(Target position data)
┌────────
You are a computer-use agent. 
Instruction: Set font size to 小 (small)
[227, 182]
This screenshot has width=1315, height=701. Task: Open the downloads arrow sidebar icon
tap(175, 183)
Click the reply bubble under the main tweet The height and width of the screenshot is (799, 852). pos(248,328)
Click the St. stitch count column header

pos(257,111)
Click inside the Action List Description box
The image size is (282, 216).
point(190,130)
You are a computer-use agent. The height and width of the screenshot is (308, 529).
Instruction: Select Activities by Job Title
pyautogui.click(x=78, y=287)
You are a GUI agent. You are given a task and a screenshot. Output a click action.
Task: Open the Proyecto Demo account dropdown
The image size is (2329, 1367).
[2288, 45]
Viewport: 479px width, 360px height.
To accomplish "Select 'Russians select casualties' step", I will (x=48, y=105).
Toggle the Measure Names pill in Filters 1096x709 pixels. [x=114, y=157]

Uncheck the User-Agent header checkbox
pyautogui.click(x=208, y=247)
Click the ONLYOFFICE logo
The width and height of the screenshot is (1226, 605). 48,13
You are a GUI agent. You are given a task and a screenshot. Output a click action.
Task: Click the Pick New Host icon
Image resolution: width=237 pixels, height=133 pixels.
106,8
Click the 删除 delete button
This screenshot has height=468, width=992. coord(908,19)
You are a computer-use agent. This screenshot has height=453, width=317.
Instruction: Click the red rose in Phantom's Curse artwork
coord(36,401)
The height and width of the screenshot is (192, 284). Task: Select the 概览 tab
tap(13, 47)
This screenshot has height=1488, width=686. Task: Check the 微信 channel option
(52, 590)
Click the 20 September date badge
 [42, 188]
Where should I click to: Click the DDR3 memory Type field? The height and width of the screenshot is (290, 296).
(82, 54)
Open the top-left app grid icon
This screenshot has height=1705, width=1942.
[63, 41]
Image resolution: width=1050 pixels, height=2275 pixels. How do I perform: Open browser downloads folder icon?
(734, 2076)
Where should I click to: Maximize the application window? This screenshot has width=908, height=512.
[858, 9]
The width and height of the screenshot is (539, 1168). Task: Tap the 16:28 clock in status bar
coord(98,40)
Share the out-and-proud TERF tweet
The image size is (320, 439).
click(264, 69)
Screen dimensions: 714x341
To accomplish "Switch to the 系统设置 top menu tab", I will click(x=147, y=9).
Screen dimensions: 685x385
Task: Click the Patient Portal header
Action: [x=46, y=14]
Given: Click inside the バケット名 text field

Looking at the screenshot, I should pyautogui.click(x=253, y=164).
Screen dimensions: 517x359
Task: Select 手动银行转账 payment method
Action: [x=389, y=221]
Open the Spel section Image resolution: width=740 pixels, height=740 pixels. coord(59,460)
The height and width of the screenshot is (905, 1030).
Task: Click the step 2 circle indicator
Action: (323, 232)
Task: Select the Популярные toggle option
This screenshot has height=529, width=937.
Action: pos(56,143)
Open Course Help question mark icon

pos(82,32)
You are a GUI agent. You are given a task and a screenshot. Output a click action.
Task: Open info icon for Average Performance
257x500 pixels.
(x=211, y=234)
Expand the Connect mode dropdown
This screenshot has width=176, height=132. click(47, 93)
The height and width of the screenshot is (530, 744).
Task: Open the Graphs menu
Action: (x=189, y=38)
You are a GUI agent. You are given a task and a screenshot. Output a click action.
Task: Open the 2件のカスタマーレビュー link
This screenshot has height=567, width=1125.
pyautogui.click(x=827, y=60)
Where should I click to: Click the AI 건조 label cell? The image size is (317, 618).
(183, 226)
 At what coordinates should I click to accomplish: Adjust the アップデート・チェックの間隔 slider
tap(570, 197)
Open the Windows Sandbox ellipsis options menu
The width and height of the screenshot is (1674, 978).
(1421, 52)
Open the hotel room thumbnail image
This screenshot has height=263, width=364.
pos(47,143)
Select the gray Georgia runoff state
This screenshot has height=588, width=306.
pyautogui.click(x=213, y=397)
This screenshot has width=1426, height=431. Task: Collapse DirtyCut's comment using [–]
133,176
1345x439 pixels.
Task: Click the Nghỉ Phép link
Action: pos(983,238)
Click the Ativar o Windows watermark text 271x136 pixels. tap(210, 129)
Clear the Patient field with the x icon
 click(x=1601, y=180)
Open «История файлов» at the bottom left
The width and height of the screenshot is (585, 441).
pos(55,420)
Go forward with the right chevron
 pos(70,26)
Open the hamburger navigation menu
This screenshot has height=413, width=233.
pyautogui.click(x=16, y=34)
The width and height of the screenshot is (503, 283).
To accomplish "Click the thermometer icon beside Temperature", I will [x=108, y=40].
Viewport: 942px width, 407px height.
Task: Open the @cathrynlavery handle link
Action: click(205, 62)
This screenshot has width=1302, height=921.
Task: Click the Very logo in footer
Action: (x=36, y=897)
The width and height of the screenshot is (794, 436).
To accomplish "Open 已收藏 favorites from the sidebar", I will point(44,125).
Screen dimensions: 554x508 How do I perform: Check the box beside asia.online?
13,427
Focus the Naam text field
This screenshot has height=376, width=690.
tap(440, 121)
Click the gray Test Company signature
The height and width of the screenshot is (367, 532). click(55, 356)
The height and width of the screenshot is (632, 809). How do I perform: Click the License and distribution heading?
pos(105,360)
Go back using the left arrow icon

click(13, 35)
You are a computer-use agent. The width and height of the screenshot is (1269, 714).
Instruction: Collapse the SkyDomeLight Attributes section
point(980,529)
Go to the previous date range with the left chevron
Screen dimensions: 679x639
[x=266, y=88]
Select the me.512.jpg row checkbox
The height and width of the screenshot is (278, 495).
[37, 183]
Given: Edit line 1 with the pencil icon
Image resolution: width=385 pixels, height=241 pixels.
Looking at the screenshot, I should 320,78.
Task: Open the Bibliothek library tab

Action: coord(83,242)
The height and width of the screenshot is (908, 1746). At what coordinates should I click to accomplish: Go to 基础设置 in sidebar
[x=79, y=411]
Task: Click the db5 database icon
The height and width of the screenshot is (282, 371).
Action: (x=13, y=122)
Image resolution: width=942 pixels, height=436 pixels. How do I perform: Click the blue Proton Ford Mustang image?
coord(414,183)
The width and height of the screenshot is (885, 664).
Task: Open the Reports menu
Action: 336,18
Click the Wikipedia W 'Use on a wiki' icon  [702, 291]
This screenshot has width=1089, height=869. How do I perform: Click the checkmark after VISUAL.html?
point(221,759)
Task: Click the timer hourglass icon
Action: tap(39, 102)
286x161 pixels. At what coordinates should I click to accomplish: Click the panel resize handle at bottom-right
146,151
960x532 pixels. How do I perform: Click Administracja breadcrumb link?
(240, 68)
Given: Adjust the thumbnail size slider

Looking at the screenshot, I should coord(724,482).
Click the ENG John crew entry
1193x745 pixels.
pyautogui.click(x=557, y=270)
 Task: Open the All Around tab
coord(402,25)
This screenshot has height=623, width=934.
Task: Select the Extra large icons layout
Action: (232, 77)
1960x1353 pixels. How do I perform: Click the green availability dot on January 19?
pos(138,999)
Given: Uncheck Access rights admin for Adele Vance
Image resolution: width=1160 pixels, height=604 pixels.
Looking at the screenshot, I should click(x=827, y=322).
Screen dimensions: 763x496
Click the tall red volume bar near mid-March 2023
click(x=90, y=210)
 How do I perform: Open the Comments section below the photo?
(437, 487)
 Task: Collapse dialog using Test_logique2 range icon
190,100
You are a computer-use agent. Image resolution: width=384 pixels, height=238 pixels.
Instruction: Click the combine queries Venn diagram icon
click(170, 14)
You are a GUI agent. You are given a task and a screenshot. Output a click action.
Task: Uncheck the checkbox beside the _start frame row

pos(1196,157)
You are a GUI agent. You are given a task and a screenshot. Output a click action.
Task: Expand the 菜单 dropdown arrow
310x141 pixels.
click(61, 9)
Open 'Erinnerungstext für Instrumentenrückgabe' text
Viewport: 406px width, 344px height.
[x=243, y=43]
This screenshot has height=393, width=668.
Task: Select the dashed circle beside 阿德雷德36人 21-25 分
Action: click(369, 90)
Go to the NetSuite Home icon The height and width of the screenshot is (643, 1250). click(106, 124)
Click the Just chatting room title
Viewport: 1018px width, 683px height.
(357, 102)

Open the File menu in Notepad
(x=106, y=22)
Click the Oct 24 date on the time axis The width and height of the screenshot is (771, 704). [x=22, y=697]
└────────
TASK STATEMENT – Can you return the data from its first line up to and including the line with "point(190,130)", reproducing every line unchanged?

TASK ANSWER –
You are a computer-use agent. 
Instruction: Set font size to 小 (small)
[227, 182]
This screenshot has width=1315, height=701. Task: Open the downloads arrow sidebar icon
tap(175, 183)
Click the reply bubble under the main tweet The height and width of the screenshot is (799, 852). pos(248,328)
Click the St. stitch count column header

pos(257,111)
Click inside the Action List Description box
The image size is (282, 216).
point(190,130)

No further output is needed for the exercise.